(Collection entries)

────────────────────────────────────────

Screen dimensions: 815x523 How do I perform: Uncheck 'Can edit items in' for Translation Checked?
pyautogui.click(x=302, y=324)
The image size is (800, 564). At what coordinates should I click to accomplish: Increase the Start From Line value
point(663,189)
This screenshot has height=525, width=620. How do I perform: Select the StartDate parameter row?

────────────────────────────────────────

> **Goal of the exercise**: Starting at the line that contains "The image size", copy each line through the last one in the records, exactly, and output nothing else.

> **Result**:
The image size is (800, 564). At what coordinates should I click to accomplish: Increase the Start From Line value
point(663,189)
This screenshot has height=525, width=620. How do I perform: Select the StartDate parameter row?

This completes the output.